● TASK:
Repeat the data that follows, word for word, without the images.

___ RECORDS FOR THIS EXERCISE

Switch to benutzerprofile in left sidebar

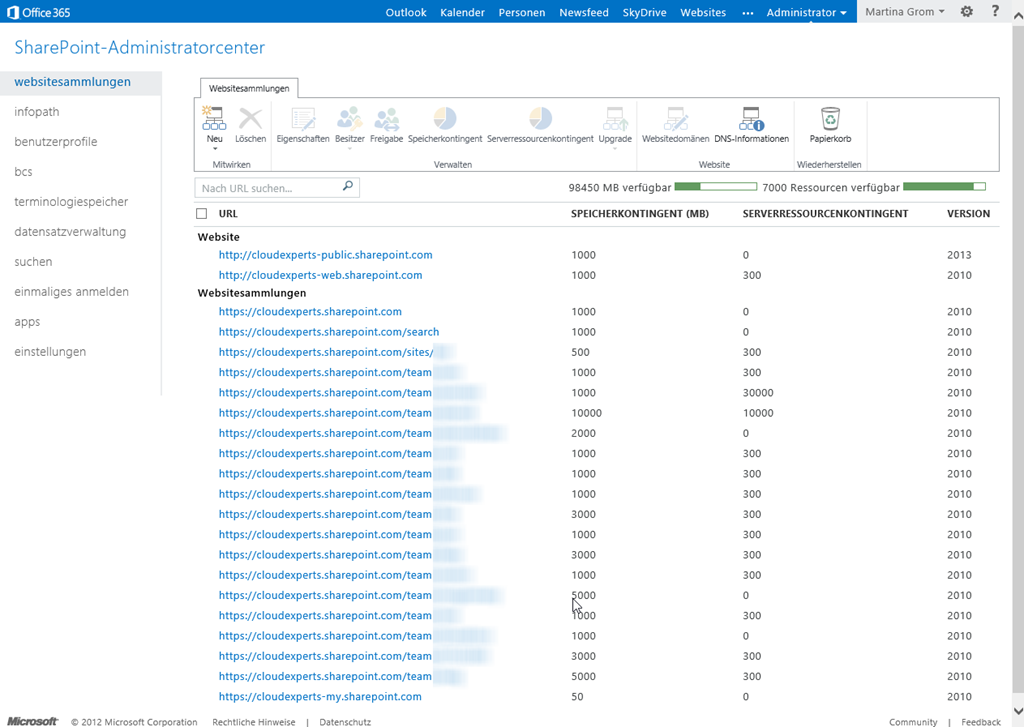coord(56,142)
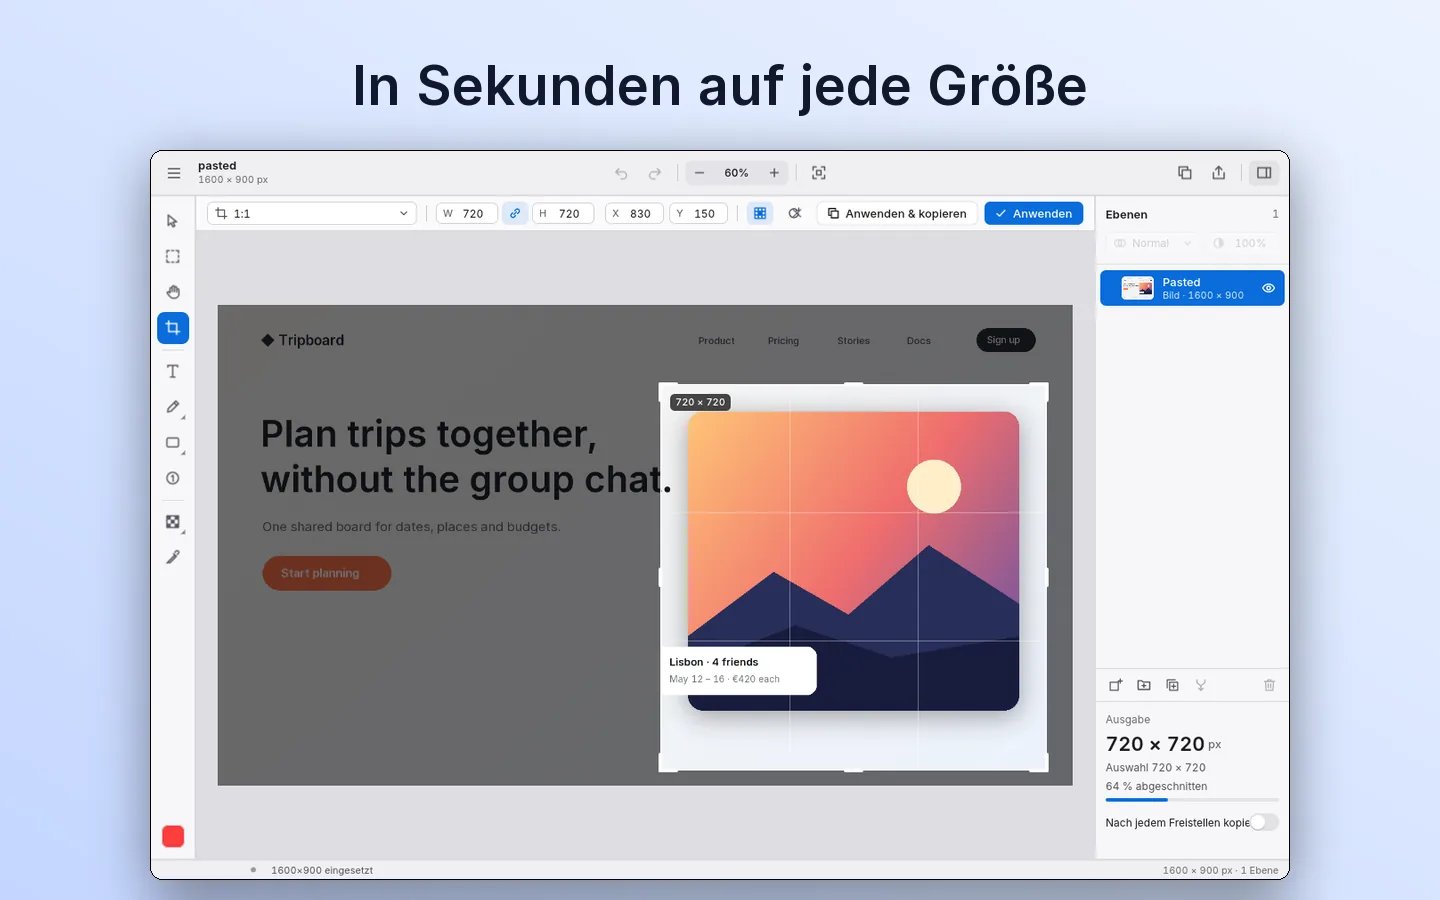1440x900 pixels.
Task: Undo the last action
Action: pyautogui.click(x=621, y=173)
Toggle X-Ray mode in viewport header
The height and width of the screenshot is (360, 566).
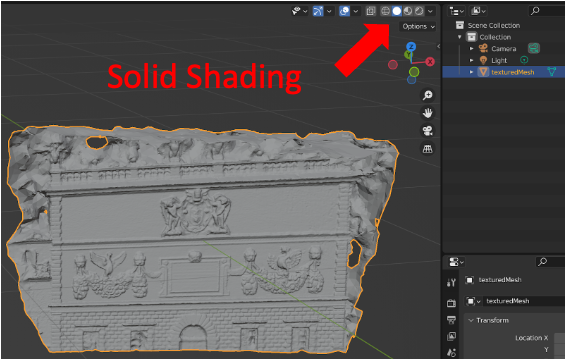click(x=370, y=11)
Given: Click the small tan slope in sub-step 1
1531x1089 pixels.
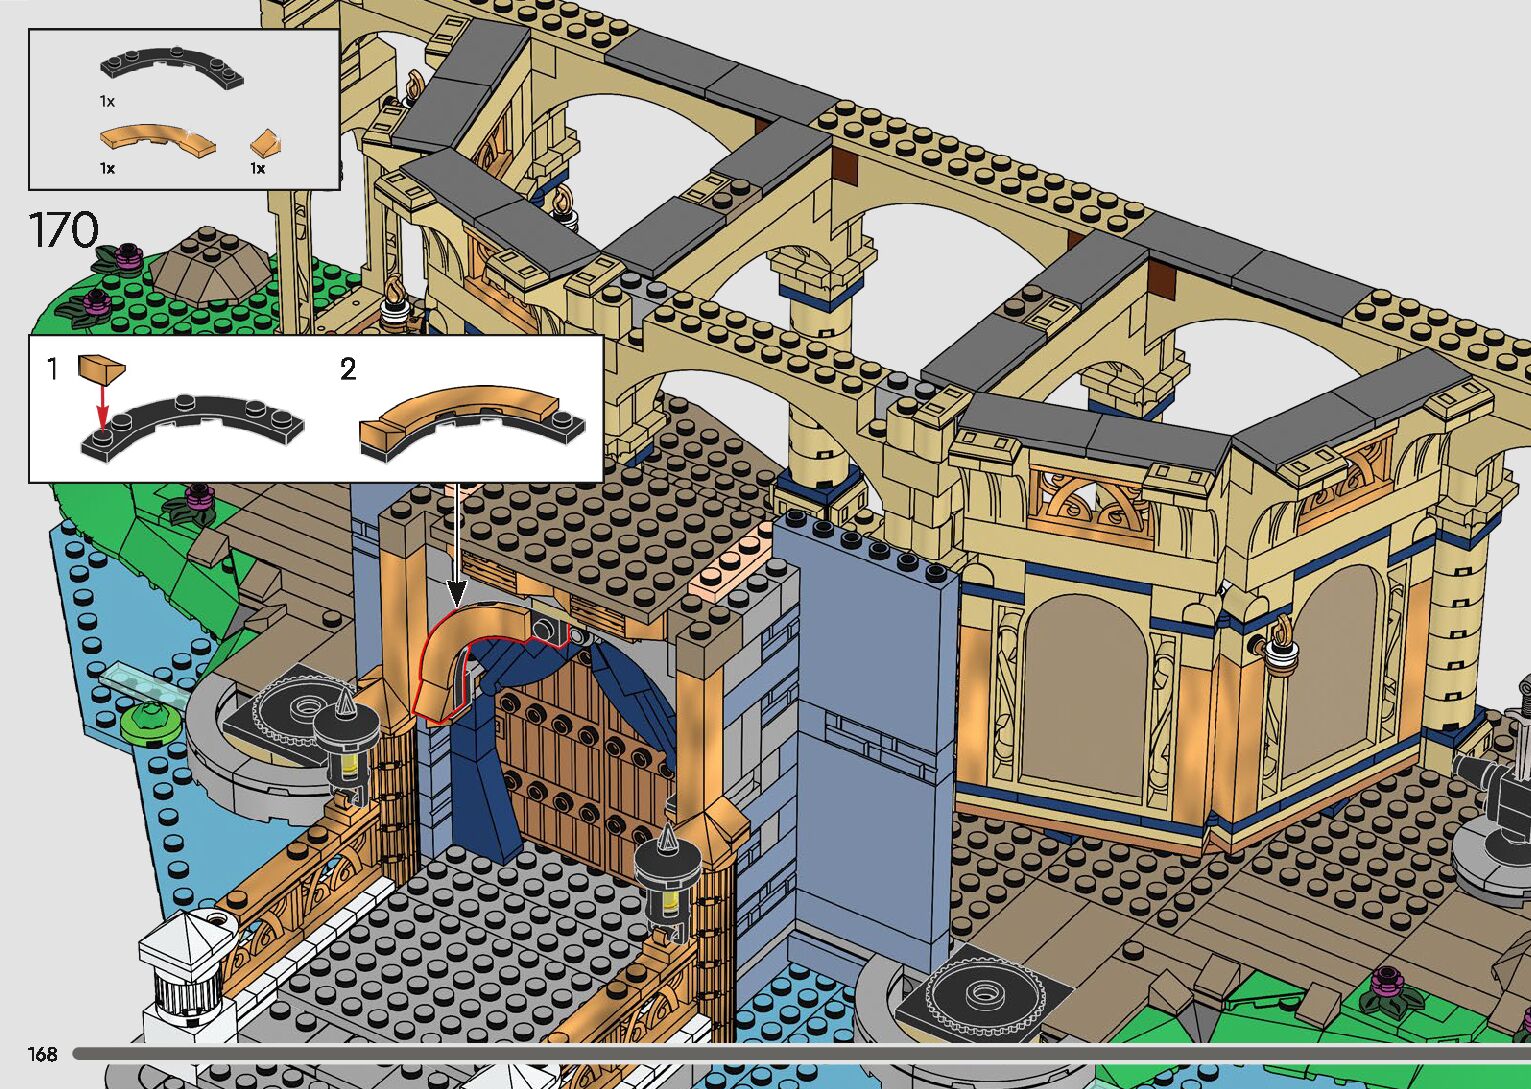Looking at the screenshot, I should click(x=102, y=370).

______

● RESULT OF THIS TASK:
Switch to benutzerprofile in left sidebar

coord(56,142)
1440x900 pixels.
Task: Undo the last action
Action: pyautogui.click(x=621, y=173)
Toggle X-Ray mode in viewport header
The height and width of the screenshot is (360, 566).
click(x=370, y=11)
Given: Click the small tan slope in sub-step 1
1531x1089 pixels.
Looking at the screenshot, I should click(x=102, y=370).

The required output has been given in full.